For IMPD, including officers from several districts, a big focus continues to be along the 38th Street corridor, which stretches from county line to county line.

“There are long stretches without traffic signals through residential neighborhoods,” said Riddle. “What we are seeing is that increase in speeding between.”

“Sometimes you just have people that are aggressively driving there, coming to and from work, tempers flare trying to get to where they’re going, somebody may cut them off, they may speed up and we’ve got an accident,” said Wolley. “We’ve had an increase in the street racing some of that along 38th St. along Binford Boulevard.”

It’s a problem IMPD said is occurring in several areas and it appears to be getting more dangerous and prevalent.

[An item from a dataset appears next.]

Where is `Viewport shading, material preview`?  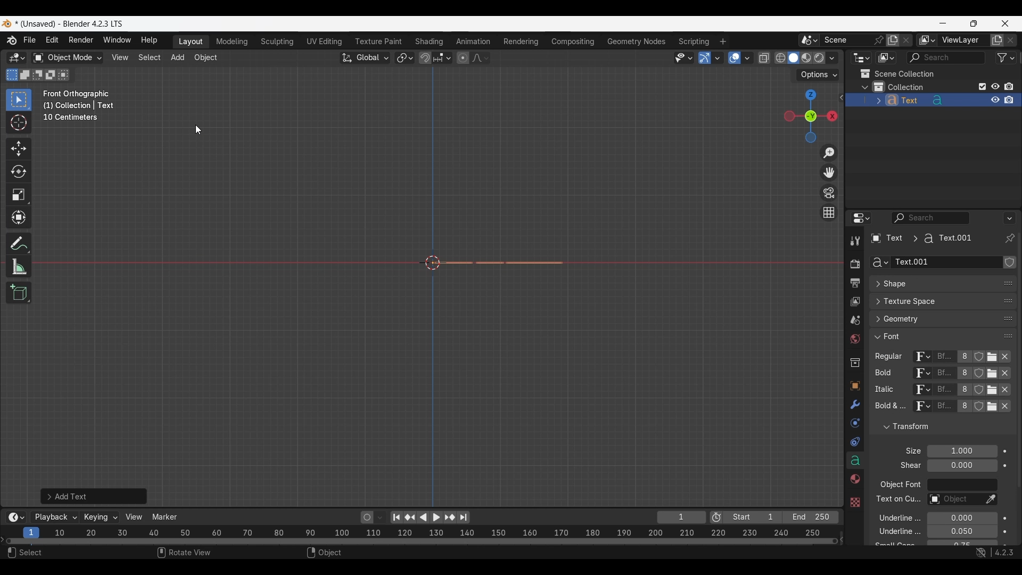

“People on social media will have a meet-up location and then they will race,” said Wolley. “Officers deploy to those areas a couple of times a week just to mitigate that. They’ve had some success but it is a growing problem and more people are getting involved in street racing which is extremely dangerous.”

With the efforts across the city, IMPD said they are working to show Indianapolis residents several things.

“We are trying to prevent that through proactive patrols, stationary patrols and just an overall presence because really what it boils down to, is safety,” said Riddle. “That marked car presence in our neighborhood, we hope, is going to drive down the speeds first and foremost. Secondly, if that marked car is there and they are observing infractions, traffic infractions, while violators they are going to take enforcement action on them.”

“Obviously with the presence of law enforcement, we’re looking to drive down those incidents where traffic accidents occur, where speeding violations occur, that lead to those accidents and our hope is by being out there and driving those speeds down, we can prevent the accidents that we’ve seen,” said Riddle.

Wolley shared that although part of the goal of targeted hot spot enforcement is to slow cars down and stop them from engaging in reckless behavior or driving habits, there are several other elements to their enforcement efforts as well.

If an officer notices equipment violations on a vehicle or something they don’t feel warrants a citation, they may issue an ‘Operation Fix It, Not Ticket” coupon, which is designed to help someone who may be struggling to get on their feet or fix a problem with their car.

“What it is is a coupon that they can take to a location where they can get their plates or whatever fixed,” said Wolley.

Over the last several weeks, Wolley said the initiatives in his district, IMPD’s North District, to target hot spots for reckless driving, have resulted in several arrests, citations, and also coupons to help fix vehicle problems that some of Indy’s residents might be struggling to get fixed.

He hopes the community knows police are hearing their concerns and if anyone has other concerns in their own neighborhoods about reckless driving or other issues, that they will call police when they see it happen or write to the community relations representative, which each district in IMPD has.

“If we save one life, we’re actually saving generations of lives, so it’s important that we tell the local people in Indianapolis and really this is a situation that’s impacting our country make smart decisions, slow down, right drive carefully and responsibly.”